= Château Lynch-Bages =

Winery in the Bordeaux region of France

Château Lynch-Bages is a winery in the Pauillac appellation of the Bordeaux region of France. Château Lynch-Bages is also the name of the red wine produced by this property. The wine produced here was classified as one of eighteen Cinquièmes Crus (Fifth Growths) in the Bordeaux Wine Official Classification of 1855.

==History==

Thomas Lynch was a descendant of the Tribes of Galway. His father John emigrated in 1691 from Galway, Ireland to Bordeaux, inherited an estate in the village of Bages through his wife, Elizabeth, in 1749. This year represents the foundation of Château Lynch-Bages, which Thomas passed on to his son, Jean-Baptiste, upon his marriage in 1779. Jean-Baptiste soon handed over supervision to his brother Michel who maintained responsibility for the Bages estate until 1824, when the family sold it to a Swiss wine merchant, Sebastien Jurine, who had recently moved to Bordeaux.

Château Lynch-Bages remained in the hands of the Jurine family, followed by the Cayrou family, for over a hundred years. In 1934, Jean-Charles Cazes rented the property from its then owner, Felix de Vial, subsequently purchasing it in 1938. After Jean-Charles Cazes' death, aged 95, in 1972, the estate has been largely managed by his grandson, Jean-Michel Cazes.

In the late 1980s, the Axa Millésimes group began to develop a portfolio of wine property holdings, and approached Jean-Michel Cazes for help (Claude Bébéar, the Axa President, was a long-time Cazes family friend). They established Châteaux & Associés, which Cazes ran until he reached 65, and which by the end of the twentieth century owned many vineyards across Europe. Ownership of Château Lynch-Bages, however, remains with the Cazes family.

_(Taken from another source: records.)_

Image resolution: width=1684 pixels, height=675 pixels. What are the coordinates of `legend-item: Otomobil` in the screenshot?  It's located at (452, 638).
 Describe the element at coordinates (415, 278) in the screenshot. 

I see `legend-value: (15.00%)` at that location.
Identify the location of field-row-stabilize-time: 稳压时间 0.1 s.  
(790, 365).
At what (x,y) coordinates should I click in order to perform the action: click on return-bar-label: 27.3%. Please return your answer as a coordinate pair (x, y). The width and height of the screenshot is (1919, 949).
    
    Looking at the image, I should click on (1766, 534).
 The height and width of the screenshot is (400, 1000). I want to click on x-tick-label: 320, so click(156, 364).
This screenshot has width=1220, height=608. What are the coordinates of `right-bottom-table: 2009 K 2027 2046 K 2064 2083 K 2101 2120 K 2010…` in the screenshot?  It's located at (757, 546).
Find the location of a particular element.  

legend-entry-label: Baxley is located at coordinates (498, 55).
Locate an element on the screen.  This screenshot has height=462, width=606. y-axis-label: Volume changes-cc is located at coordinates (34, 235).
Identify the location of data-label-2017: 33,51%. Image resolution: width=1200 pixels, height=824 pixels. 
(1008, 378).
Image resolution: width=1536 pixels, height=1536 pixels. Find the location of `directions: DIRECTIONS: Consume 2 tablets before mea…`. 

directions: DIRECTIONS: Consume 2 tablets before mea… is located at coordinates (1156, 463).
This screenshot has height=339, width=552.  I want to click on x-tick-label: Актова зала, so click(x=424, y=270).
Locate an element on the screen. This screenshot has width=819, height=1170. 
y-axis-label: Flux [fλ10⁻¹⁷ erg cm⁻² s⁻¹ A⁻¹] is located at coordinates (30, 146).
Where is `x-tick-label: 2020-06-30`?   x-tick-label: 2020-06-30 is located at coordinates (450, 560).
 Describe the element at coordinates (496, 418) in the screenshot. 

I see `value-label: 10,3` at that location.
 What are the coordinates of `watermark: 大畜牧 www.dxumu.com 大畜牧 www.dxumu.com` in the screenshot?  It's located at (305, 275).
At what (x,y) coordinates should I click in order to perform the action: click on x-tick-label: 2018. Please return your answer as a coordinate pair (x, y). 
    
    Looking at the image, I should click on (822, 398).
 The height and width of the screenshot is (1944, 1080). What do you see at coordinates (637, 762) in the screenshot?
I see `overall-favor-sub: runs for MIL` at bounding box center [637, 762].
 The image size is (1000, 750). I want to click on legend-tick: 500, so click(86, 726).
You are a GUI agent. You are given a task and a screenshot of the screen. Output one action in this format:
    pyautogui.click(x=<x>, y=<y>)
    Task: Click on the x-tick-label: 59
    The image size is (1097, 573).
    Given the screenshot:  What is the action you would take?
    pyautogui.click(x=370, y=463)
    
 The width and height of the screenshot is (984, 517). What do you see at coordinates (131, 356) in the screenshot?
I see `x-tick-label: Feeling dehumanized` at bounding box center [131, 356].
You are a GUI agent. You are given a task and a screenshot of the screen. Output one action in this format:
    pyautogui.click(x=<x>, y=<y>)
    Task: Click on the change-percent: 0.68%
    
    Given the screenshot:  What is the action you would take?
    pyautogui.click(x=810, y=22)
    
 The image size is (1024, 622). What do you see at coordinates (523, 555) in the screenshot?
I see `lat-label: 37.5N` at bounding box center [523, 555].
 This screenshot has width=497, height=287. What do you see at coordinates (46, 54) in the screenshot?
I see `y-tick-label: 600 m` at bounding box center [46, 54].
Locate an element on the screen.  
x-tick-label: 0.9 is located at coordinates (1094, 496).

In 2017, the Cazes family has acquired Château Haut-Batailley, the 1855 Grand Cru Classé estate in Pauillac.

==Vineyard==
The 90 ha of Château Lynch-Bages are located just outside the town of Pauillac. The vineyard occupies a gravel ridge looking down over the Gironde estuary. The well-drained soil consists mainly of deep gravel beds over a limestone sub-strata, and it is planted predominantly with red wine grape varieties (73% Cabernet Sauvignon, 15% Merlot, 10% Cabernet Franc and 2% Petit Verdot). There is also a small (approximately 4.5 ha) plot planted with white varieties (40% Semillon, 40% Sauvignon blanc and 20% Muscadelle).

==Wine==
Château Lynch-Bages is primarily known for its eponymous red wine, of which approximately 25,000 cases are made in an average year. The malolactic fermentation takes place mainly in large stainless steel tanks, and the wine then spends about 15 months in oak barrels (of which some 50-60% are new) before bottling.

As of 2008, the second label of Lynch-Bages will be called, "Echo de Lynch-Bages". A third wine has now been added, called "Pauillac de Lynch-Bages".

Since 1990, it has produced a white wine, "Blanc de Lynch-Bages", made from Sauvignon Blanc, Sémillon, and Muscadelle.